> **INPUT DATA**
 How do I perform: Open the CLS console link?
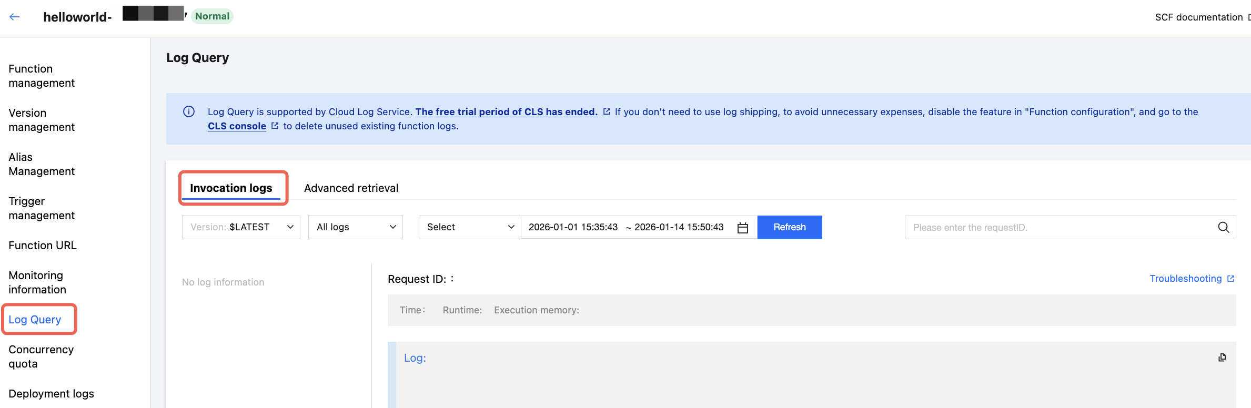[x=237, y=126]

* * *

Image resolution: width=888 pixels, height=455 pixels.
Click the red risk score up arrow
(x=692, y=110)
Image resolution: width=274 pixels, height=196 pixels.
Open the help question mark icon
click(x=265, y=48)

> **EXERCISE BRIEF**
Every line that holds the string "height" must be copied from the records above.

> **SOLUTION FOR THIS EXERCISE**
Image resolution: width=888 pixels, height=455 pixels.
Image resolution: width=274 pixels, height=196 pixels.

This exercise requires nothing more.